*Your instructions*:
Write out every one of the entries below character for character, keeping each line as it stands.
## Start Provided records
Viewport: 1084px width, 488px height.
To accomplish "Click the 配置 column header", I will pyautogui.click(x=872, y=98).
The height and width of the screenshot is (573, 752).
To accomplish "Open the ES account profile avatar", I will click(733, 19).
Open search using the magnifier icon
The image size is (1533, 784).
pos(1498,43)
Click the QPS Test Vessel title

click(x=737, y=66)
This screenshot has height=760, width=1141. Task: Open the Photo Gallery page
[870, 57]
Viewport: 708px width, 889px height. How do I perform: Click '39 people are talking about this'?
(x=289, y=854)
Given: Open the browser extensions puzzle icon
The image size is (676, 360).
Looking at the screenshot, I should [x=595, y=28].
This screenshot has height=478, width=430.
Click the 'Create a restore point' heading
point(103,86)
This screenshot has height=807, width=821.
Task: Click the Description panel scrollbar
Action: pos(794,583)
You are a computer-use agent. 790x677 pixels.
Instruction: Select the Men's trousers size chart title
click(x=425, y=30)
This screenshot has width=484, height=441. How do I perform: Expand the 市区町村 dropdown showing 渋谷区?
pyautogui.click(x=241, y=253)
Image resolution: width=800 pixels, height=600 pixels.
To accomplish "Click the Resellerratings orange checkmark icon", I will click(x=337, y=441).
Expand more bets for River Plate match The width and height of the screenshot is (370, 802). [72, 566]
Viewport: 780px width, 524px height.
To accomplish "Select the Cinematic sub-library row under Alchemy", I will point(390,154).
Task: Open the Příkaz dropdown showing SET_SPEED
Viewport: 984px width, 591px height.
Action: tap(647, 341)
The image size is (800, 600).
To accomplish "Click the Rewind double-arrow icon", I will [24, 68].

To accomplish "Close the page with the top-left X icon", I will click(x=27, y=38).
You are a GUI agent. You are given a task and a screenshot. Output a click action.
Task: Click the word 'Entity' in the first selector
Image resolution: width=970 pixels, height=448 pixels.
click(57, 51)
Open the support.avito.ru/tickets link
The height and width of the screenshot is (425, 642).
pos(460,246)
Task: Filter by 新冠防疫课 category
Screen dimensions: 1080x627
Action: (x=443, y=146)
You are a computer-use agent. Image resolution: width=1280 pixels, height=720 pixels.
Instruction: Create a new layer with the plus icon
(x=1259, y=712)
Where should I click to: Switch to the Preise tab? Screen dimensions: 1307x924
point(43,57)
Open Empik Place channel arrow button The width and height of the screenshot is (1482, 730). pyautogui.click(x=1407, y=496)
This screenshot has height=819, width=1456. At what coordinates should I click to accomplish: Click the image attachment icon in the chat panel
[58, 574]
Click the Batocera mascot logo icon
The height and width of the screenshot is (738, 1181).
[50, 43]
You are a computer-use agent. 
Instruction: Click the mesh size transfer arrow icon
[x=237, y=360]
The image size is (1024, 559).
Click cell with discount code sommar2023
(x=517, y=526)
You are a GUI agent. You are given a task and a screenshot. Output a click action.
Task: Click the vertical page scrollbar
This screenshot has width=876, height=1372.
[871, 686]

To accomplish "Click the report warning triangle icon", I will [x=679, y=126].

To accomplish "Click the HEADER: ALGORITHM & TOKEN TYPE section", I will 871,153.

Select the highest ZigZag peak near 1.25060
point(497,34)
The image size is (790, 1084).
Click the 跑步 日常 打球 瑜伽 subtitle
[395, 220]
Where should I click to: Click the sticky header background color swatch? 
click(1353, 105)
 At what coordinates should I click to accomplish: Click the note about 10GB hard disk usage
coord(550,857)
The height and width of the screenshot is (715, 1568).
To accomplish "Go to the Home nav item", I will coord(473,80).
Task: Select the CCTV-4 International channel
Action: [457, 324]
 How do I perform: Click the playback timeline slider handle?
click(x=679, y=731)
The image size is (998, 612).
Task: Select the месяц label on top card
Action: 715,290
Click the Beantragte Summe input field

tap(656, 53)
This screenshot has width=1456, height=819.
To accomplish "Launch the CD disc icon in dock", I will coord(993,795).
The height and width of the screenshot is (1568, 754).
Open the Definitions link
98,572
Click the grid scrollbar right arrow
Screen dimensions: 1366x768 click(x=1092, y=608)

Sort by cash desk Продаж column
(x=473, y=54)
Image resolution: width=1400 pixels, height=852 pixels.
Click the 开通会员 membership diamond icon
## End Provided records
*Answer for this exercise*:
Viewport: 1084px width, 488px height.
To accomplish "Click the 配置 column header", I will pyautogui.click(x=872, y=98).
The height and width of the screenshot is (573, 752).
To accomplish "Open the ES account profile avatar", I will click(733, 19).
Open search using the magnifier icon
The image size is (1533, 784).
pos(1498,43)
Click the QPS Test Vessel title

click(x=737, y=66)
This screenshot has height=760, width=1141. Task: Open the Photo Gallery page
[870, 57]
Viewport: 708px width, 889px height. How do I perform: Click '39 people are talking about this'?
(x=289, y=854)
Given: Open the browser extensions puzzle icon
The image size is (676, 360).
Looking at the screenshot, I should [x=595, y=28].
This screenshot has height=478, width=430.
Click the 'Create a restore point' heading
point(103,86)
This screenshot has height=807, width=821.
Task: Click the Description panel scrollbar
Action: pos(794,583)
You are a computer-use agent. 790x677 pixels.
Instruction: Select the Men's trousers size chart title
click(x=425, y=30)
This screenshot has width=484, height=441. How do I perform: Expand the 市区町村 dropdown showing 渋谷区?
pyautogui.click(x=241, y=253)
Image resolution: width=800 pixels, height=600 pixels.
To accomplish "Click the Resellerratings orange checkmark icon", I will click(x=337, y=441).
Expand more bets for River Plate match The width and height of the screenshot is (370, 802). [72, 566]
Viewport: 780px width, 524px height.
To accomplish "Select the Cinematic sub-library row under Alchemy", I will point(390,154).
Task: Open the Příkaz dropdown showing SET_SPEED
Viewport: 984px width, 591px height.
Action: tap(647, 341)
The image size is (800, 600).
To accomplish "Click the Rewind double-arrow icon", I will [24, 68].

To accomplish "Close the page with the top-left X icon", I will click(x=27, y=38).
You are a GUI agent. You are given a task and a screenshot. Output a click action.
Task: Click the word 'Entity' in the first selector
Image resolution: width=970 pixels, height=448 pixels.
click(57, 51)
Open the support.avito.ru/tickets link
The height and width of the screenshot is (425, 642).
pos(460,246)
Task: Filter by 新冠防疫课 category
Screen dimensions: 1080x627
Action: (x=443, y=146)
You are a computer-use agent. Image resolution: width=1280 pixels, height=720 pixels.
Instruction: Create a new layer with the plus icon
(x=1259, y=712)
Where should I click to: Switch to the Preise tab? Screen dimensions: 1307x924
point(43,57)
Open Empik Place channel arrow button The width and height of the screenshot is (1482, 730). pyautogui.click(x=1407, y=496)
This screenshot has height=819, width=1456. At what coordinates should I click to accomplish: Click the image attachment icon in the chat panel
[58, 574]
Click the Batocera mascot logo icon
The height and width of the screenshot is (738, 1181).
[50, 43]
You are a computer-use agent. 
Instruction: Click the mesh size transfer arrow icon
[x=237, y=360]
The image size is (1024, 559).
Click cell with discount code sommar2023
(x=517, y=526)
You are a GUI agent. You are given a task and a screenshot. Output a click action.
Task: Click the vertical page scrollbar
This screenshot has width=876, height=1372.
[871, 686]

To accomplish "Click the report warning triangle icon", I will [x=679, y=126].

To accomplish "Click the HEADER: ALGORITHM & TOKEN TYPE section", I will 871,153.

Select the highest ZigZag peak near 1.25060
point(497,34)
The image size is (790, 1084).
Click the 跑步 日常 打球 瑜伽 subtitle
[395, 220]
Where should I click to: Click the sticky header background color swatch? 
click(1353, 105)
 At what coordinates should I click to accomplish: Click the note about 10GB hard disk usage
coord(550,857)
The height and width of the screenshot is (715, 1568).
To accomplish "Go to the Home nav item", I will coord(473,80).
Task: Select the CCTV-4 International channel
Action: [457, 324]
 How do I perform: Click the playback timeline slider handle?
click(x=679, y=731)
The image size is (998, 612).
Task: Select the месяц label on top card
Action: 715,290
Click the Beantragte Summe input field

tap(656, 53)
This screenshot has width=1456, height=819.
To accomplish "Launch the CD disc icon in dock", I will coord(993,795).
The height and width of the screenshot is (1568, 754).
Open the Definitions link
98,572
Click the grid scrollbar right arrow
Screen dimensions: 1366x768 click(x=1092, y=608)

Sort by cash desk Продаж column
(x=473, y=54)
Image resolution: width=1400 pixels, height=852 pixels.
Click the 开通会员 membership diamond icon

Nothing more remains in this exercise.